The Food Trust works to ensure that good, healthy food is available to people and is also affordable. In order to better achieve this goal, there are also education components to what they do, as well as incentives for people to buy healthy items in grocery stores, corner stores, and farmers markets. The organization advocates for food stamps, works with hundreds of area corner stores to stock healthier foods without having to sacrifice profits, and has a research team dedicated to public policy work.
"I love how all those different things inform the other," Lehmann says. "We're trying to research what the impacts of our programs are, which informs our programming and public policy. We work with Policy Link on the
Healthy Food Financing Initiative, which has made it possible for community development banks to apply for funding to do a whole variety of healthy food projects throughout the country, like food hubs and urban markets – a huge range of cool projects from a federal level program."
Thanks to the Food Trust, the city of Philadelphia is known for its success in
childhood obesity prevention efforts. Through a randomized control trial they have been able to demonstrate their ability to reduce the number of overweight kids by 50 percent through their programs. But, Lehmann says, it’s important to point out that they are
not in the business of weight loss. "All of our work at Food Trust is on the prevention side," she says. "We're not clinicians. We're working with people to help them eat better before they get overweight in the first place. Diet-related diseases like diabetes are off the charts in Philadelphia, and a lot of the kids consider them to be inevitable. This is not about weight, but about health."

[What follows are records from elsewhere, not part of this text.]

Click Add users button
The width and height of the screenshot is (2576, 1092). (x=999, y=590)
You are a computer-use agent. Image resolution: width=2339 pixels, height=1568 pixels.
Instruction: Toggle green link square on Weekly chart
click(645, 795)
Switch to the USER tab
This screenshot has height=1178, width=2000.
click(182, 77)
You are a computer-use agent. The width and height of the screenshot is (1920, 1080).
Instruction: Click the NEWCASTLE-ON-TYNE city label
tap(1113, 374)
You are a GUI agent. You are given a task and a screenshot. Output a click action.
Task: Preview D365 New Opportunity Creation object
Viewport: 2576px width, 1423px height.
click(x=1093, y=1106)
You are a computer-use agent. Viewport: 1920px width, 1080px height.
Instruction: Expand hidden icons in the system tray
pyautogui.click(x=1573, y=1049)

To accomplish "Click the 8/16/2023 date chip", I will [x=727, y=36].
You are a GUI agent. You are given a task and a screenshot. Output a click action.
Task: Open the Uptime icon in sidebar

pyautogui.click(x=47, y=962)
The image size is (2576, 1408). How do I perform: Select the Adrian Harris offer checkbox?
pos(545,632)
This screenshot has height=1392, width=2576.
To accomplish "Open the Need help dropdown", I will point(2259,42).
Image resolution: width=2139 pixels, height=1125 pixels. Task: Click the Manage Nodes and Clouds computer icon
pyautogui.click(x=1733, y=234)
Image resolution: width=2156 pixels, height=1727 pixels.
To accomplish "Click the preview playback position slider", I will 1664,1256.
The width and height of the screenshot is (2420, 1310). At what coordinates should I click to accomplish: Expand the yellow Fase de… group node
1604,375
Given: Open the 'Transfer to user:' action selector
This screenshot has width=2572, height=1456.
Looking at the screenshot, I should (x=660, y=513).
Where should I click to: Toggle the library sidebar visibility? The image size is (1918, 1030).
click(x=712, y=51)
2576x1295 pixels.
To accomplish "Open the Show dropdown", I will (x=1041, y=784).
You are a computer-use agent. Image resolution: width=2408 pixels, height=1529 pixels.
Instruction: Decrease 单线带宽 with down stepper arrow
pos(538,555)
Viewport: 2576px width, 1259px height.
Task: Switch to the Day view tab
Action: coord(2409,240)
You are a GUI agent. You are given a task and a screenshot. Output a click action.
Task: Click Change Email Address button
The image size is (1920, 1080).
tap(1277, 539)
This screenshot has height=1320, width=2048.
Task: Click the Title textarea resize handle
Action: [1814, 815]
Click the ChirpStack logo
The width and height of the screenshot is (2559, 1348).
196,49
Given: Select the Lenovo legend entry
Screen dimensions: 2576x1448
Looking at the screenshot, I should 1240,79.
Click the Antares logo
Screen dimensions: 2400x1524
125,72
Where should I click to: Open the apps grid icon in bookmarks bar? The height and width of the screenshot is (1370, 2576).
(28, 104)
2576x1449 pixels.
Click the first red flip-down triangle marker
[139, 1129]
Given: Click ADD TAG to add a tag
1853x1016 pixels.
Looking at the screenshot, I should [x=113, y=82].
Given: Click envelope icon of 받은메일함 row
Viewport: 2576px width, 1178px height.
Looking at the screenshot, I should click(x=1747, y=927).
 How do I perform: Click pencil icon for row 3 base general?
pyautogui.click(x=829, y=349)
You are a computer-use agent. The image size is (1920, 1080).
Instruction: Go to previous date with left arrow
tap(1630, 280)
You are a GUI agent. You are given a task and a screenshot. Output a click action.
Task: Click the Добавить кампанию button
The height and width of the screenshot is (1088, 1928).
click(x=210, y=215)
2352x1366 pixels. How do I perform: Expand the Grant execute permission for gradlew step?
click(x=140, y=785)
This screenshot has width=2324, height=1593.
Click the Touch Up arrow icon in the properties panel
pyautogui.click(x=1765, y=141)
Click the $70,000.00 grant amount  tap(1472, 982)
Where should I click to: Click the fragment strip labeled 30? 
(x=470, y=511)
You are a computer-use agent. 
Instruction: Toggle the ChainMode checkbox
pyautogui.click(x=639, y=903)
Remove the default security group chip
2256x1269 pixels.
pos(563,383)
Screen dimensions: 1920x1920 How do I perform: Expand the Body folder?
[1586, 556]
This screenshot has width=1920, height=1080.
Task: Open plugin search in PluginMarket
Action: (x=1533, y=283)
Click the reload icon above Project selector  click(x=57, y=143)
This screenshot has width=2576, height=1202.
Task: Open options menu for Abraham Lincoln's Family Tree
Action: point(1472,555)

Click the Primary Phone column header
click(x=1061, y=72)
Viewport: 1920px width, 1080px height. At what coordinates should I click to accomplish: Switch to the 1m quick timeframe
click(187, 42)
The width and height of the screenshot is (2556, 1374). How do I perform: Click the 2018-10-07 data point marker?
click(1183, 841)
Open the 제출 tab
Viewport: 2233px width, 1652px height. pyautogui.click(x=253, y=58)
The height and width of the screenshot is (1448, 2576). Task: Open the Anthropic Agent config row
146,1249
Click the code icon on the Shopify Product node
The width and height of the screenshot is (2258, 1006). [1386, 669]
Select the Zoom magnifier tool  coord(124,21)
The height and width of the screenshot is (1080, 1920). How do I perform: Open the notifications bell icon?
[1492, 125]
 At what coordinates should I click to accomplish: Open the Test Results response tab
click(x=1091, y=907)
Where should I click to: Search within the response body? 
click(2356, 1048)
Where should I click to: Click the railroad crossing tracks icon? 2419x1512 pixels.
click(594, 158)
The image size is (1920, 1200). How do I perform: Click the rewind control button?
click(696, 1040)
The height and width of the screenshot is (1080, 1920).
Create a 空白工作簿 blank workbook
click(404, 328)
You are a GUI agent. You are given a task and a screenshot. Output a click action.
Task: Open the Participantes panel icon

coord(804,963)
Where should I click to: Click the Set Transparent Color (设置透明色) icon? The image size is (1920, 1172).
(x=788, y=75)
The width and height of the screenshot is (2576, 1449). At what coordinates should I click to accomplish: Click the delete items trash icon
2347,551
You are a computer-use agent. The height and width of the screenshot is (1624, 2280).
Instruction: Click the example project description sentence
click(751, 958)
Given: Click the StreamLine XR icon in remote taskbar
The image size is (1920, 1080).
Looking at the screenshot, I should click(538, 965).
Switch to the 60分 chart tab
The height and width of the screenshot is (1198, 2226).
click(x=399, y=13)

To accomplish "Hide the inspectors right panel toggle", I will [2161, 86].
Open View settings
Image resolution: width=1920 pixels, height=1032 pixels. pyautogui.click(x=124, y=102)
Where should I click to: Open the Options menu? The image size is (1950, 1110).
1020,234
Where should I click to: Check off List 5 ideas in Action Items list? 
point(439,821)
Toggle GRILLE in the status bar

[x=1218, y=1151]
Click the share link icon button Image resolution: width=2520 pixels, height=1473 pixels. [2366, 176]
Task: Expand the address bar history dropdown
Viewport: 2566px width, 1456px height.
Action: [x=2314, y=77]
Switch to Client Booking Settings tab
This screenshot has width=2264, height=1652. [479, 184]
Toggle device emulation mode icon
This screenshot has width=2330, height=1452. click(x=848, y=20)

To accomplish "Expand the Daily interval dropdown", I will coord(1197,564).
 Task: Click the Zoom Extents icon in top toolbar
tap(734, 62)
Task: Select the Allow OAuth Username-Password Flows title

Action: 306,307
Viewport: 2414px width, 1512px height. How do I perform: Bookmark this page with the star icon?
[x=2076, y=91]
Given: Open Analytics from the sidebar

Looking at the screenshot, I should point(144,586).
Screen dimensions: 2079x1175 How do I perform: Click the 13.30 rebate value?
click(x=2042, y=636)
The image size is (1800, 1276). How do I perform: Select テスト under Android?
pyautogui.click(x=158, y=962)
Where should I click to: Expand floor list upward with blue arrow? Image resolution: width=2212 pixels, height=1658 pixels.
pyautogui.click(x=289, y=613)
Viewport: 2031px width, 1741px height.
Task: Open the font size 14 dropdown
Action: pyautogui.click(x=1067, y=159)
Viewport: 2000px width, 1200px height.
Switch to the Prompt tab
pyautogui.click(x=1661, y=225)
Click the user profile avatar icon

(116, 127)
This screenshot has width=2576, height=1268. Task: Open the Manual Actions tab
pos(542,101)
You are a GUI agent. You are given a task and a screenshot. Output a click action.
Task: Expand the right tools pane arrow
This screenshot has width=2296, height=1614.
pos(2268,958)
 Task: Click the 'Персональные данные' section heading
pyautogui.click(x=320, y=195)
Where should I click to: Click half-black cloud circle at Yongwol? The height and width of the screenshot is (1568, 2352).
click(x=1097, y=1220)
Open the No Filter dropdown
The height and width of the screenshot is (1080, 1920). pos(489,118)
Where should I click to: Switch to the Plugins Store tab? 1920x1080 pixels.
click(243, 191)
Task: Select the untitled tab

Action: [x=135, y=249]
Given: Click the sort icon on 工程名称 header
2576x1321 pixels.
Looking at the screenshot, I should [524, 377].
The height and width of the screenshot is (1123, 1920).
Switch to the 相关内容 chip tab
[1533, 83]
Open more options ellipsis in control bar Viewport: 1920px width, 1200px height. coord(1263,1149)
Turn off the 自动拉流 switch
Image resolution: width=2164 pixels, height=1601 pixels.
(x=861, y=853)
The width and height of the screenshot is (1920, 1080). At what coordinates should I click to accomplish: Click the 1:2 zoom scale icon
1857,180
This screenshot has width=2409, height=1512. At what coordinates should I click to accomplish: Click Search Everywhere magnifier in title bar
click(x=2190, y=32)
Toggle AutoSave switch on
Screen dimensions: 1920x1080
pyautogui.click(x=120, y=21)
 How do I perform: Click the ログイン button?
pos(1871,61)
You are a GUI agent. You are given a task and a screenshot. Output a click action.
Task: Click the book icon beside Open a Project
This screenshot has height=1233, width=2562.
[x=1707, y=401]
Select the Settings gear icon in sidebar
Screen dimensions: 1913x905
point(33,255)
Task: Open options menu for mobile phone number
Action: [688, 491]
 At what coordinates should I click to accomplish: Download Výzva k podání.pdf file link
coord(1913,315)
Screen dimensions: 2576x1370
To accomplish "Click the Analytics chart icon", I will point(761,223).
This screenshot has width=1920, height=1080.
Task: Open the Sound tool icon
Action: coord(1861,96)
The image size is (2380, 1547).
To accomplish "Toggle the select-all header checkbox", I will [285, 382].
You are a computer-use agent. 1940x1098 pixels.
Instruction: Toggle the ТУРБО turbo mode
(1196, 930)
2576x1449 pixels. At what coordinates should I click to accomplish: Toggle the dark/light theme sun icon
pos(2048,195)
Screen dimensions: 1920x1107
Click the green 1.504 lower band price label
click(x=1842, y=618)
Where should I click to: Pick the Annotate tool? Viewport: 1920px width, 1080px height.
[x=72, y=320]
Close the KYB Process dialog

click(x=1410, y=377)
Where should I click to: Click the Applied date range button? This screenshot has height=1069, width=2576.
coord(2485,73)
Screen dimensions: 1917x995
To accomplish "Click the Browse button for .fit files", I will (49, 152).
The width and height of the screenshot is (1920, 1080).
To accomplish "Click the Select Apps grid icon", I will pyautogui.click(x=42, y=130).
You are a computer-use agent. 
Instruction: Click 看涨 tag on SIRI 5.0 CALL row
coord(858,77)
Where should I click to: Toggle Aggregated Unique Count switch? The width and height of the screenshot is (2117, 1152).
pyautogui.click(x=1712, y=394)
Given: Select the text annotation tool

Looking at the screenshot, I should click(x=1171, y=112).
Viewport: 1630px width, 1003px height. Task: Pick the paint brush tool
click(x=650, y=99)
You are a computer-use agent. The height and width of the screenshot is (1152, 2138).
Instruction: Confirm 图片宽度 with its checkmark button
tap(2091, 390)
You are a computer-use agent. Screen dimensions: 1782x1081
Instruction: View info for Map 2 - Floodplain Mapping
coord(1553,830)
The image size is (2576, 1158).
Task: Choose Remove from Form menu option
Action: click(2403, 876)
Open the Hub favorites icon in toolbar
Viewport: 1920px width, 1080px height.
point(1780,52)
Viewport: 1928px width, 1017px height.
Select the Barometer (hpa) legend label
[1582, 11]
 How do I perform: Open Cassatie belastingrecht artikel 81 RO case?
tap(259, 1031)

The rates of childhood obesity have actually decreased in the city and, more significantly, they have decreased in children of color, a typically higher-risk population for obesity. "There is usually a big racial disparity," Lehmann explains. "I really believe it's this comprehensive approach, hitting it form many different angles – improving access to nutritional food and education – is what brought on this change."
"When the childhood obesity stats came out there was a lot of interest in trying to find solutions and find people who had success," she continues. "Eight to 10 years ago when those stats exploded, that was when national organizations began to approach us. Today we work all over the country. We're doing the same thing we do in Philadelphia, just all over the place."
Their youth outreach is a significant portion of the work they do. Food Trust staff goes out to schools, community centers, churches, and food pantries, reaching about 50,000 kids every year. "The approach that we take is to be less lecturing and more interaction to make it more fun," says Lehmann. "It's more a celebration of food, and food as a vehicle to bring people together, rather than making people feel bad about what they're eating on a daily basis."
15 years ago, Lehmann might not have envisioned herself where she is today, but as the head of one of the most demonstrably successful food justice advocacy organizations in the country, it's safe to say she is exactly where she is supposed to be.